--- WHAT IS NEEDED ---
Copy each of the entries below word for word, keeping every line as it appears.

--- Collection entries ---
○ ○ ○ ○ ○

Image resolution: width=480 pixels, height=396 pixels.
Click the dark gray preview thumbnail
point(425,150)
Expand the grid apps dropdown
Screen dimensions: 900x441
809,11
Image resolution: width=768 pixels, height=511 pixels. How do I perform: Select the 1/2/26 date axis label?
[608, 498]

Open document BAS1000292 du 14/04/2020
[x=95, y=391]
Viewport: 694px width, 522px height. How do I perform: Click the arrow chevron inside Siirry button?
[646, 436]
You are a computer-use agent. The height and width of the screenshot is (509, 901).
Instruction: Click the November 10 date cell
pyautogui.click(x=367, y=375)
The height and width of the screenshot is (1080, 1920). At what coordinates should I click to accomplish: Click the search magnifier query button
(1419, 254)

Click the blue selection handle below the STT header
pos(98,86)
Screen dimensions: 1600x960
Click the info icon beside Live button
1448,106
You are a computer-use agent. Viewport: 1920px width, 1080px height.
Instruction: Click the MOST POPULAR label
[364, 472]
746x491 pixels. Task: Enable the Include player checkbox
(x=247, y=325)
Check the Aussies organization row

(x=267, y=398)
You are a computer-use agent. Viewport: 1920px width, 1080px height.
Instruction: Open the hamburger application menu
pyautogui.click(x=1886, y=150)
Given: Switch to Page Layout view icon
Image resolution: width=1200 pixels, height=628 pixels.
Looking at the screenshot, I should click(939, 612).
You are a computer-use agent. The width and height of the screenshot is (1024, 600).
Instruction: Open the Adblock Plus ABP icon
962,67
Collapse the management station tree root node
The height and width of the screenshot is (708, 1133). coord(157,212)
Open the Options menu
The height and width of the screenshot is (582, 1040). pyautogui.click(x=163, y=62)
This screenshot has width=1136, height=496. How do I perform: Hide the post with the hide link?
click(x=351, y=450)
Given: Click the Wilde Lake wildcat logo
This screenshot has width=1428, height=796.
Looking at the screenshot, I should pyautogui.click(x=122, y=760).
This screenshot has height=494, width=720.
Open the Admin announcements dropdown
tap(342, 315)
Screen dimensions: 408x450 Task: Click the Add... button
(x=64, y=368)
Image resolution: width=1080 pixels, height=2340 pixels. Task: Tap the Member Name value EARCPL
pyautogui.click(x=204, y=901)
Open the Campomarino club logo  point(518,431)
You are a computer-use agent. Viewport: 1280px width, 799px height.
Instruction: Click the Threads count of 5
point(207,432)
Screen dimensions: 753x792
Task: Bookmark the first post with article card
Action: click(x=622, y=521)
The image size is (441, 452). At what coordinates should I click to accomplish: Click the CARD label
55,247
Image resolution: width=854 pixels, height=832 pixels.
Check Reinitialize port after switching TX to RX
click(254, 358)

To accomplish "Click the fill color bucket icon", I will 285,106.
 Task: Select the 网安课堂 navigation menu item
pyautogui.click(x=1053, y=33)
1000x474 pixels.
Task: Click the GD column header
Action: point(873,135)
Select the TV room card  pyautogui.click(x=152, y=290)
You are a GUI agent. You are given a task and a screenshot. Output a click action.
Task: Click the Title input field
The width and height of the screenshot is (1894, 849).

○ ○ ○ ○ ○

--- TASK OUTPUT ---
Image resolution: width=480 pixels, height=396 pixels.
Click the dark gray preview thumbnail
point(425,150)
Expand the grid apps dropdown
Screen dimensions: 900x441
809,11
Image resolution: width=768 pixels, height=511 pixels. How do I perform: Select the 1/2/26 date axis label?
[608, 498]

Open document BAS1000292 du 14/04/2020
[x=95, y=391]
Viewport: 694px width, 522px height. How do I perform: Click the arrow chevron inside Siirry button?
[646, 436]
You are a computer-use agent. The height and width of the screenshot is (509, 901).
Instruction: Click the November 10 date cell
pyautogui.click(x=367, y=375)
The height and width of the screenshot is (1080, 1920). At what coordinates should I click to accomplish: Click the search magnifier query button
(1419, 254)

Click the blue selection handle below the STT header
pos(98,86)
Screen dimensions: 1600x960
Click the info icon beside Live button
1448,106
You are a computer-use agent. Viewport: 1920px width, 1080px height.
Instruction: Click the MOST POPULAR label
[364, 472]
746x491 pixels. Task: Enable the Include player checkbox
(x=247, y=325)
Check the Aussies organization row

(x=267, y=398)
You are a computer-use agent. Viewport: 1920px width, 1080px height.
Instruction: Open the hamburger application menu
pyautogui.click(x=1886, y=150)
Given: Switch to Page Layout view icon
Image resolution: width=1200 pixels, height=628 pixels.
Looking at the screenshot, I should click(939, 612).
You are a computer-use agent. The width and height of the screenshot is (1024, 600).
Instruction: Open the Adblock Plus ABP icon
962,67
Collapse the management station tree root node
The height and width of the screenshot is (708, 1133). coord(157,212)
Open the Options menu
The height and width of the screenshot is (582, 1040). pyautogui.click(x=163, y=62)
This screenshot has width=1136, height=496. How do I perform: Hide the post with the hide link?
click(x=351, y=450)
Given: Click the Wilde Lake wildcat logo
This screenshot has width=1428, height=796.
Looking at the screenshot, I should pyautogui.click(x=122, y=760).
This screenshot has height=494, width=720.
Open the Admin announcements dropdown
tap(342, 315)
Screen dimensions: 408x450 Task: Click the Add... button
(x=64, y=368)
Image resolution: width=1080 pixels, height=2340 pixels. Task: Tap the Member Name value EARCPL
pyautogui.click(x=204, y=901)
Open the Campomarino club logo  point(518,431)
You are a computer-use agent. Viewport: 1280px width, 799px height.
Instruction: Click the Threads count of 5
point(207,432)
Screen dimensions: 753x792
Task: Bookmark the first post with article card
Action: click(x=622, y=521)
The image size is (441, 452). At what coordinates should I click to accomplish: Click the CARD label
55,247
Image resolution: width=854 pixels, height=832 pixels.
Check Reinitialize port after switching TX to RX
click(254, 358)

To accomplish "Click the fill color bucket icon", I will 285,106.
 Task: Select the 网安课堂 navigation menu item
pyautogui.click(x=1053, y=33)
1000x474 pixels.
Task: Click the GD column header
Action: point(873,135)
Select the TV room card  pyautogui.click(x=152, y=290)
You are a GUI agent. You are given a task and a screenshot. Output a click action.
Task: Click the Title input field
The width and height of the screenshot is (1894, 849).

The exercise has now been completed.